BEGIN Material provided
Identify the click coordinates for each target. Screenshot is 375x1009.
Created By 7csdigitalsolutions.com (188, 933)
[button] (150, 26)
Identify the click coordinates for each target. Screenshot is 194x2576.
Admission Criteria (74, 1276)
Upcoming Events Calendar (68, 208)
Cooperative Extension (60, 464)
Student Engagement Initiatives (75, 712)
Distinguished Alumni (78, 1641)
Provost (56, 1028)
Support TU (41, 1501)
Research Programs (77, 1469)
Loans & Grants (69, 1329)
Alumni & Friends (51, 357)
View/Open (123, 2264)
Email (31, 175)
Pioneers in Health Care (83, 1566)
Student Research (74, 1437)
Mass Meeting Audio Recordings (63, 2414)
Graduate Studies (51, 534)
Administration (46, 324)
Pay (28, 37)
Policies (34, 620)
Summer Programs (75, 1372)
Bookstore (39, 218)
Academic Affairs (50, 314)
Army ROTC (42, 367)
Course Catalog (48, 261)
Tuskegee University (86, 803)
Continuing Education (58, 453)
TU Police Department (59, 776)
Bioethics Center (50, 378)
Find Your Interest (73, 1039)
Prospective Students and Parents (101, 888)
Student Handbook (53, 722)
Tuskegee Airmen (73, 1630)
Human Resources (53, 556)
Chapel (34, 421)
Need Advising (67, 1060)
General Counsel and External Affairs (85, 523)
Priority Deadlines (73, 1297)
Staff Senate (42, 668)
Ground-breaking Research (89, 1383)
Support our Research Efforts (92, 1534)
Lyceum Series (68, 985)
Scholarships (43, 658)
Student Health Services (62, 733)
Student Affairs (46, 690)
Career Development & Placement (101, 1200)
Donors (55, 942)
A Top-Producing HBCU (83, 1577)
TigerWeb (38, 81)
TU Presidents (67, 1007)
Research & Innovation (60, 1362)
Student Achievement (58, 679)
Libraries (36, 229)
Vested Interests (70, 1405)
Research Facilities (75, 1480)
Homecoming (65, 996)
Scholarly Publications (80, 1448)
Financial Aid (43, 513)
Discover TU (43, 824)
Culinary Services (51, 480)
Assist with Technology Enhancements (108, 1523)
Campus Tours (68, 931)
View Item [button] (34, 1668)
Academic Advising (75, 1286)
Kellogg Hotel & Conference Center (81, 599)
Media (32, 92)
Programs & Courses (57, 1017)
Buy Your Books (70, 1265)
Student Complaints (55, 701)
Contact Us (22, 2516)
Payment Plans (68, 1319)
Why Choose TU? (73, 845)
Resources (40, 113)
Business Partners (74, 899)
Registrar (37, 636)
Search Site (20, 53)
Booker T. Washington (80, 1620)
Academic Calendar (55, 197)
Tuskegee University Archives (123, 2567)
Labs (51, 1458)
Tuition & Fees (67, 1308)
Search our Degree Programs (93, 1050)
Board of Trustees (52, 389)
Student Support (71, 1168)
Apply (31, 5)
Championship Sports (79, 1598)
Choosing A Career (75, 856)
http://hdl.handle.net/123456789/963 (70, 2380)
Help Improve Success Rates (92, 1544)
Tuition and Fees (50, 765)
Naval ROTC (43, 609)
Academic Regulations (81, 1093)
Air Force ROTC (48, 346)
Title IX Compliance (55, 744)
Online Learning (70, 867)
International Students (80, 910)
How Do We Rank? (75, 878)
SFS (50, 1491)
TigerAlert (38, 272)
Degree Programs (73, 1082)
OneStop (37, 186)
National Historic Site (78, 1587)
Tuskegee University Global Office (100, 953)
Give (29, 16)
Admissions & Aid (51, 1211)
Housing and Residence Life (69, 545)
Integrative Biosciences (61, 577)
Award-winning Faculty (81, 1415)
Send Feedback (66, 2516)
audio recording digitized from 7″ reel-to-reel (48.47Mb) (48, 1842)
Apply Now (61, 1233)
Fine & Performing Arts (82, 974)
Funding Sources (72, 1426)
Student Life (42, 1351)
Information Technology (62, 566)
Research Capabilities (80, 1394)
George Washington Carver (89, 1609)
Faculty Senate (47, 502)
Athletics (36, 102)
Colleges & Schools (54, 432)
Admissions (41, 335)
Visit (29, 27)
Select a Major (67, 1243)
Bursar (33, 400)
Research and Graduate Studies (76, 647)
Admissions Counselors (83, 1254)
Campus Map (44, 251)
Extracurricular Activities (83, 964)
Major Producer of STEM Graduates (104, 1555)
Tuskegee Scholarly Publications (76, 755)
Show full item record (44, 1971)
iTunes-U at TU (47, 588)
END Material provided
Look through the listing above and copy each line where the string "Programs" occurs.

Research Programs (77, 1469)
Summer Programs (75, 1372)
Programs & Courses (57, 1017)
Search our Degree Programs (93, 1050)
Degree Programs (73, 1082)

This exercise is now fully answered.